#### [PROBLEM DETAILS]
All of the entries should be returned without a single change.

Items from a data source:
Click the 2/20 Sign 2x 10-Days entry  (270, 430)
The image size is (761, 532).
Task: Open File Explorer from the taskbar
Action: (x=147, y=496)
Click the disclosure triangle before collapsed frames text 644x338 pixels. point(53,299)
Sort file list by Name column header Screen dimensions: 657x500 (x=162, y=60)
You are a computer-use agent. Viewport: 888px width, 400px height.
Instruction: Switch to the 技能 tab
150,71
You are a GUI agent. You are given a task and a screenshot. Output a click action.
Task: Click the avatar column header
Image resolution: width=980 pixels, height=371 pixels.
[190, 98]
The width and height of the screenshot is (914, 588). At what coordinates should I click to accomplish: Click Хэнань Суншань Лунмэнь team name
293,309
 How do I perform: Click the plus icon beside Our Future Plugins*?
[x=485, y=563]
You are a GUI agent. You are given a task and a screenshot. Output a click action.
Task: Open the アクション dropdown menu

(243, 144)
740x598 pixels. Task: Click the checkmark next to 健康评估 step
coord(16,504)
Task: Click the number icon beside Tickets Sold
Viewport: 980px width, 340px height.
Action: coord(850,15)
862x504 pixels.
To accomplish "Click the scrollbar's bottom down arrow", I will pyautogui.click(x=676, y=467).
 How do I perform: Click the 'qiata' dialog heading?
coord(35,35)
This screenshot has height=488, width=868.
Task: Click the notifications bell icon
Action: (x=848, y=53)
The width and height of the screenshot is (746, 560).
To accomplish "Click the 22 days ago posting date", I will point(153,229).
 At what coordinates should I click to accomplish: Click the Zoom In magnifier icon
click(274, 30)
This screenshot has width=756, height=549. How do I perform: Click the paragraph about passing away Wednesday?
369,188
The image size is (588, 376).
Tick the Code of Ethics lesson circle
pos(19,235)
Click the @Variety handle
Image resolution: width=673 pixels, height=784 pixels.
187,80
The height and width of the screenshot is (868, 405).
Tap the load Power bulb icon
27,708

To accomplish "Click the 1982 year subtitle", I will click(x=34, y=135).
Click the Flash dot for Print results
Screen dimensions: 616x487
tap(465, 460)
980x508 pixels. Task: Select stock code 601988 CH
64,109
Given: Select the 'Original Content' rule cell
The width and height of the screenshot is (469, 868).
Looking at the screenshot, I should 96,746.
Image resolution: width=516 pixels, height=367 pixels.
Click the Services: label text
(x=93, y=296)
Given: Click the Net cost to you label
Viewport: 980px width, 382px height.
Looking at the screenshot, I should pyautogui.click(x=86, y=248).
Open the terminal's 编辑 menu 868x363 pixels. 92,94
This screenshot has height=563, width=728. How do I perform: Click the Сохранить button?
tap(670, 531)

#### [ANSWER TO THE PROBLEM]
Click the 2/20 Sign 2x 10-Days entry  (270, 430)
The image size is (761, 532).
Task: Open File Explorer from the taskbar
Action: (x=147, y=496)
Click the disclosure triangle before collapsed frames text 644x338 pixels. point(53,299)
Sort file list by Name column header Screen dimensions: 657x500 (x=162, y=60)
You are a computer-use agent. Viewport: 888px width, 400px height.
Instruction: Switch to the 技能 tab
150,71
You are a GUI agent. You are given a task and a screenshot. Output a click action.
Task: Click the avatar column header
Image resolution: width=980 pixels, height=371 pixels.
[190, 98]
The width and height of the screenshot is (914, 588). At what coordinates should I click to accomplish: Click Хэнань Суншань Лунмэнь team name
293,309
 How do I perform: Click the plus icon beside Our Future Plugins*?
[x=485, y=563]
You are a GUI agent. You are given a task and a screenshot. Output a click action.
Task: Open the アクション dropdown menu

(243, 144)
740x598 pixels. Task: Click the checkmark next to 健康评估 step
coord(16,504)
Task: Click the number icon beside Tickets Sold
Viewport: 980px width, 340px height.
Action: coord(850,15)
862x504 pixels.
To accomplish "Click the scrollbar's bottom down arrow", I will pyautogui.click(x=676, y=467).
 How do I perform: Click the 'qiata' dialog heading?
coord(35,35)
This screenshot has height=488, width=868.
Task: Click the notifications bell icon
Action: (x=848, y=53)
The width and height of the screenshot is (746, 560).
To accomplish "Click the 22 days ago posting date", I will point(153,229).
 At what coordinates should I click to accomplish: Click the Zoom In magnifier icon
click(274, 30)
This screenshot has width=756, height=549. How do I perform: Click the paragraph about passing away Wednesday?
369,188
The image size is (588, 376).
Tick the Code of Ethics lesson circle
pos(19,235)
Click the @Variety handle
Image resolution: width=673 pixels, height=784 pixels.
187,80
The height and width of the screenshot is (868, 405).
Tap the load Power bulb icon
27,708

To accomplish "Click the 1982 year subtitle", I will click(x=34, y=135).
Click the Flash dot for Print results
Screen dimensions: 616x487
tap(465, 460)
980x508 pixels. Task: Select stock code 601988 CH
64,109
Given: Select the 'Original Content' rule cell
The width and height of the screenshot is (469, 868).
Looking at the screenshot, I should 96,746.
Image resolution: width=516 pixels, height=367 pixels.
Click the Services: label text
(x=93, y=296)
Given: Click the Net cost to you label
Viewport: 980px width, 382px height.
Looking at the screenshot, I should pyautogui.click(x=86, y=248).
Open the terminal's 编辑 menu 868x363 pixels. 92,94
This screenshot has height=563, width=728. How do I perform: Click the Сохранить button?
tap(670, 531)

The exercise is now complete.